Chapter 10

82 17 2
                                        

"Cinta itu harus diperjuangkan. Walau akhirnya akan dipatahkan oleh kenyataan."

•DIFFERENT•

Cahaya turun dari motor diikuti Aditya. Keduanya memasuki pelataran rumah. Di teras rumah, sudah ada Ayah Chandra yang menunggu cemas. Seragam kerja masih melekat di tubuh tegap itu. Menandakan jika Ayah baru pulang dari kerja.

"Assalamu'alaikum."

"Wa'alaikumsallam, putri Ayah."

Ayah Chandra langsung memeluk Cahaya dengan erat.
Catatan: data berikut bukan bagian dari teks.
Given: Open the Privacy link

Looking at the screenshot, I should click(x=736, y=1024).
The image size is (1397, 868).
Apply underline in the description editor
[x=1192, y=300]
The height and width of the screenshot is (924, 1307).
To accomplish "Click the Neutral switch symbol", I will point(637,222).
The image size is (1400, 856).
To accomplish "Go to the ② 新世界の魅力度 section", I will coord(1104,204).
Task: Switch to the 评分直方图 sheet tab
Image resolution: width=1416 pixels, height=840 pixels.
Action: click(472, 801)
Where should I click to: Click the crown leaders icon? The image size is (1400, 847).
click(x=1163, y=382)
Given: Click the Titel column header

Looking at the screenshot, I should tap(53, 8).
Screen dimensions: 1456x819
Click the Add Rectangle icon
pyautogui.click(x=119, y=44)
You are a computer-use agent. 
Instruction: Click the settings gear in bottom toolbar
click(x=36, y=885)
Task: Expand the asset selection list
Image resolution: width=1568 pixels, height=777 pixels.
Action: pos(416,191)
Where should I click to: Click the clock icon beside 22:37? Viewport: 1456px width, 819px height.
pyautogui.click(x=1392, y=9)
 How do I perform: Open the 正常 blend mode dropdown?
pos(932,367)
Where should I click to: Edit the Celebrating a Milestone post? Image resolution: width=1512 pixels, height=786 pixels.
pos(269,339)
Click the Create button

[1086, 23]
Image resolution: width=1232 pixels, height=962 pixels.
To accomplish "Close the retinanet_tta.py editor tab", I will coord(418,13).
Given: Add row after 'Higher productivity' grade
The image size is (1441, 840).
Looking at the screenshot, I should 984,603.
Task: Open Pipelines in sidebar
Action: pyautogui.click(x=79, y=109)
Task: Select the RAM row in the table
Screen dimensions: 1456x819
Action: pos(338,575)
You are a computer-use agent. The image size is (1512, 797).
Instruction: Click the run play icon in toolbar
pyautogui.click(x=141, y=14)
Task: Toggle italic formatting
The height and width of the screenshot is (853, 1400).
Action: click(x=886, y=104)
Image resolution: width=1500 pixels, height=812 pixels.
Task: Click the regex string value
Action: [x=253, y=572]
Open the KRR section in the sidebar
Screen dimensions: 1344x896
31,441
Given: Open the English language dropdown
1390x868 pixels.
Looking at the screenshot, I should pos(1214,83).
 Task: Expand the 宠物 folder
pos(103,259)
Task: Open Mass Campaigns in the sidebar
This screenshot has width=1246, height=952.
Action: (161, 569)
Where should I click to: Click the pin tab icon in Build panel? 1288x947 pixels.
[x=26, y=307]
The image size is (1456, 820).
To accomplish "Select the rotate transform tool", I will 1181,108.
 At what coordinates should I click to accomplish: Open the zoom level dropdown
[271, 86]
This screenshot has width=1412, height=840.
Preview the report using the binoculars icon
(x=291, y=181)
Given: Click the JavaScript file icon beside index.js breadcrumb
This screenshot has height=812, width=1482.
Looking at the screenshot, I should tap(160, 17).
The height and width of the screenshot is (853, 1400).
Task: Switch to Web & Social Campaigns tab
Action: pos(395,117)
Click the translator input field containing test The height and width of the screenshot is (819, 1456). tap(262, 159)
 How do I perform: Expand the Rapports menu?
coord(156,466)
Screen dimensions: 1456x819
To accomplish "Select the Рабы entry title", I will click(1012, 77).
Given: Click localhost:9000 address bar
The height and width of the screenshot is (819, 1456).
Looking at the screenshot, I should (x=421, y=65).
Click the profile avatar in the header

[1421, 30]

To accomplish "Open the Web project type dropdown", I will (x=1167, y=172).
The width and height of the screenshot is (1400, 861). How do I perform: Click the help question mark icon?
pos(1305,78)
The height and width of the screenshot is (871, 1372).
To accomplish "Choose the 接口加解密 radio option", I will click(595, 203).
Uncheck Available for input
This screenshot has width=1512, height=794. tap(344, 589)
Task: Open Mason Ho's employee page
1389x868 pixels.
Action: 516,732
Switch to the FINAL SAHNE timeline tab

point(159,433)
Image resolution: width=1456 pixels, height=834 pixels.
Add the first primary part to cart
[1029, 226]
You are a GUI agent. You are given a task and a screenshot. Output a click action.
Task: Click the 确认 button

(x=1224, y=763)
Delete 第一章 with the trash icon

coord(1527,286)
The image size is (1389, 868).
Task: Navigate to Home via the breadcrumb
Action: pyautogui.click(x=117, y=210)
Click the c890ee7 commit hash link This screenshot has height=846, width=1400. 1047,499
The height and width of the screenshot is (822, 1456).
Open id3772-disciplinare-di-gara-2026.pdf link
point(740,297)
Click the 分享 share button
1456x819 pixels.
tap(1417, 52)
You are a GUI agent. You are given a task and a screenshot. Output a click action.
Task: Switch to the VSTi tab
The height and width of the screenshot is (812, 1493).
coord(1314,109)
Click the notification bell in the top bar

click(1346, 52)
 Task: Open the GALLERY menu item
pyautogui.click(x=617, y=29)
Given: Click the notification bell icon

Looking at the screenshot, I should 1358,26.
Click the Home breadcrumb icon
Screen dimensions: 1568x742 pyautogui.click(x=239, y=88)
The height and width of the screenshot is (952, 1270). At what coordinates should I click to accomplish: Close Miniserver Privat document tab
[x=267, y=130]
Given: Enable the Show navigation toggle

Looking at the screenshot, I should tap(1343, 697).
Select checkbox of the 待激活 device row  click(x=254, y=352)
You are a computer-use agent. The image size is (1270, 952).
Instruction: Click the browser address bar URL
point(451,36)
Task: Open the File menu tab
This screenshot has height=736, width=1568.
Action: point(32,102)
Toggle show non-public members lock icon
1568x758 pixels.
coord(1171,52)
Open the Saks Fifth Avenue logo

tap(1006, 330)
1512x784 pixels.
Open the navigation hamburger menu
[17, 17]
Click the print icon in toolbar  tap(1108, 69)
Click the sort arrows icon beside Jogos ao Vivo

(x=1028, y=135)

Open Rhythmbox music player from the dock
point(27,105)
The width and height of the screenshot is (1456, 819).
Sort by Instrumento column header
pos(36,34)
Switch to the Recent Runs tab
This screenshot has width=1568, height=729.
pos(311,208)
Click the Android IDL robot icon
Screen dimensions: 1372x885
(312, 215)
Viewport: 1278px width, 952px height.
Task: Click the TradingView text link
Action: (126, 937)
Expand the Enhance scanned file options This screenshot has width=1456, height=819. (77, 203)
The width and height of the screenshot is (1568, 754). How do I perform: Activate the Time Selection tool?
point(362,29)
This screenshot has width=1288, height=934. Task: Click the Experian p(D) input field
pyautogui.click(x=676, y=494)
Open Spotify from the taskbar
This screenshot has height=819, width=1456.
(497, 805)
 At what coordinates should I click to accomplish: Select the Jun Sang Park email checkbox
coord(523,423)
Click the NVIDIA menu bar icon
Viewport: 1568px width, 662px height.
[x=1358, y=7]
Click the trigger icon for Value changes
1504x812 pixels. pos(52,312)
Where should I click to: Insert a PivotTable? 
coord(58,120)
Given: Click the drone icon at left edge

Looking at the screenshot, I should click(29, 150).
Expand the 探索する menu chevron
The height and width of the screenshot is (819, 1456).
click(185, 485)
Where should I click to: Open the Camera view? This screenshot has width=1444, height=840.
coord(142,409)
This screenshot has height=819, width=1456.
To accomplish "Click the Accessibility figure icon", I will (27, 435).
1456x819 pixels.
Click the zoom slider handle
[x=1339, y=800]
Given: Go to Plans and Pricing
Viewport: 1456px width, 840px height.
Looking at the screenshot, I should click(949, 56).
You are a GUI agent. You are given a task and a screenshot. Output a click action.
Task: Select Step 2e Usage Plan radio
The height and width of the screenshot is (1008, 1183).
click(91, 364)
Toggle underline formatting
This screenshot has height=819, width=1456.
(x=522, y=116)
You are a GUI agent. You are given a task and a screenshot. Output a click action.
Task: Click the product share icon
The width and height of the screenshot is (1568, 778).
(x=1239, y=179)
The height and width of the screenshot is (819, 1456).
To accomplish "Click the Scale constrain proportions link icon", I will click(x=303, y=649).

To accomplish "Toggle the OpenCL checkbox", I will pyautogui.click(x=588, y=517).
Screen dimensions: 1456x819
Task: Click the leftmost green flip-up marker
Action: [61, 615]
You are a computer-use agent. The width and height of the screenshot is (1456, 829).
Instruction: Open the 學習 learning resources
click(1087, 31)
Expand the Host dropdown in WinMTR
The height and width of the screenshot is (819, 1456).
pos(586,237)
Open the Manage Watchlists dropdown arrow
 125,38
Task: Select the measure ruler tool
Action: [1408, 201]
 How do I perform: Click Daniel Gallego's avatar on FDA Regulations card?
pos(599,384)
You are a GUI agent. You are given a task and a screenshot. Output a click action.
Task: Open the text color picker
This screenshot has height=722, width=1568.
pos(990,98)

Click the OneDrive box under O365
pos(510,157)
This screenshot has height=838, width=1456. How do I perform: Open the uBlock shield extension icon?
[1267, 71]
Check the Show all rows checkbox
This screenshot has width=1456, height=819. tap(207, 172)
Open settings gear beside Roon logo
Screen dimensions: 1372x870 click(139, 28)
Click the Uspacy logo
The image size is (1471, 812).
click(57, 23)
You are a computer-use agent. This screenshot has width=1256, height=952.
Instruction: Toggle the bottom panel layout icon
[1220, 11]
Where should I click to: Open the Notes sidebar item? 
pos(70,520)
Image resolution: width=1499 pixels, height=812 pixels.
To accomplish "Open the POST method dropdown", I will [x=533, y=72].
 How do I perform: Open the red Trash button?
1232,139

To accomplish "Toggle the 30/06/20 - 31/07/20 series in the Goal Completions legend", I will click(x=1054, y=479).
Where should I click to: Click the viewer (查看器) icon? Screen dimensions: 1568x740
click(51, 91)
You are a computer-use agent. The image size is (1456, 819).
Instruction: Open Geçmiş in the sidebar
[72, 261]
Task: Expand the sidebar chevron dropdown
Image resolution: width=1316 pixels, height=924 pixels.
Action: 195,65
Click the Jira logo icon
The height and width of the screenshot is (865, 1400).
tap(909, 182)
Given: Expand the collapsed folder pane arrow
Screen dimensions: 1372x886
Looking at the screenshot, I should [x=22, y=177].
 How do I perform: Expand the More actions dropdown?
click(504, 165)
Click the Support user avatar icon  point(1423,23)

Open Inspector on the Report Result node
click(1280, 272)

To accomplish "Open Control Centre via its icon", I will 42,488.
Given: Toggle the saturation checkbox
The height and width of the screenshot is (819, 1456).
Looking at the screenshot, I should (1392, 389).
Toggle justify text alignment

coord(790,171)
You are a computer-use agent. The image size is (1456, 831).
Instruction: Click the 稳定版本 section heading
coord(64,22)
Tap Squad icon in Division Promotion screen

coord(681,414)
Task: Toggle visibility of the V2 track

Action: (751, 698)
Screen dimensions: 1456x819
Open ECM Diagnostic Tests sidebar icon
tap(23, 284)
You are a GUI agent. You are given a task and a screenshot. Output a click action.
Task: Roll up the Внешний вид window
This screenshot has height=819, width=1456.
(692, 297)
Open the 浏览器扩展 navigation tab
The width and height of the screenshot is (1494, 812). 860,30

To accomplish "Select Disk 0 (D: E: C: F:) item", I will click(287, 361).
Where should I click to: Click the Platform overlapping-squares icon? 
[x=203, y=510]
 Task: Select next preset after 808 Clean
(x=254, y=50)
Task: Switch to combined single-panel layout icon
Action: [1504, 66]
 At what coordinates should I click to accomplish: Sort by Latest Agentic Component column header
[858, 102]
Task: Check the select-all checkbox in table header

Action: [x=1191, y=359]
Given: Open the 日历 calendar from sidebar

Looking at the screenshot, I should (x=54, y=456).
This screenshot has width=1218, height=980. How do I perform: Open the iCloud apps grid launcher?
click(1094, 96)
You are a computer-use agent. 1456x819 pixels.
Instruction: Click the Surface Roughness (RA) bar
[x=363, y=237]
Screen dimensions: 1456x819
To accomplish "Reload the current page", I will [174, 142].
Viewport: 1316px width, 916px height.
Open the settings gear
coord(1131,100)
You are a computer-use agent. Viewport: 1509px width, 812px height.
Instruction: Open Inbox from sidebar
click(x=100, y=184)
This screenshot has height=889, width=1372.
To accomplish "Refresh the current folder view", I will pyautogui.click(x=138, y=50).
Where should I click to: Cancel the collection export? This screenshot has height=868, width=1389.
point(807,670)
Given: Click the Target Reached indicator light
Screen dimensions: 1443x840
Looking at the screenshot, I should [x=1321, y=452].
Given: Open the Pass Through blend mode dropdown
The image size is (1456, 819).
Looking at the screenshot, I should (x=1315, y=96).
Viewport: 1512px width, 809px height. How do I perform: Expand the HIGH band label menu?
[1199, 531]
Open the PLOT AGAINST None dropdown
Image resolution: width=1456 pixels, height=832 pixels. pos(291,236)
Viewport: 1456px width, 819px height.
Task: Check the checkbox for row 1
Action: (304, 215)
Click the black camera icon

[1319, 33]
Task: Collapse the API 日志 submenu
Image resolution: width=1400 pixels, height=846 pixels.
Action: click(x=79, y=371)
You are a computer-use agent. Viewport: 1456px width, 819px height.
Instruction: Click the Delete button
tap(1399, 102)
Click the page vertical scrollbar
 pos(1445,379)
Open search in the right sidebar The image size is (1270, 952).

Dielusnya surai tipis itu berkali-kali.

"Ayah khawatir lihat berita di tempat kerja tadi. Ayah niatnya mau cari kamu. Tapi jalanan di blokir oleh para pelaku tawuran."

Cahaya mendongak, menatap ayahnya.

"Sekarang Cahaya ada di sini, bersama Ayah. Cahaya nggak papa kok, Yah."

Ayah Chandra melepas pelukan mereka dan menatap Aditya. Bibirnya tersenyum. Kedua tangan Ayah Chandra beliau rentangkan, menyuruh Aditya untuk memeluknya.

Cahaya menganggukkan kepala saat Aditya terlihat bingung.

"Peluk Ayah sini," ucap Chandra.

Mendengar kalimat sakral yang tidak pernah Aditya dengar membuat hatinya berdesir. Ada rasa rindu yang menyeruak saat Ayah orang lain mengatakan itu.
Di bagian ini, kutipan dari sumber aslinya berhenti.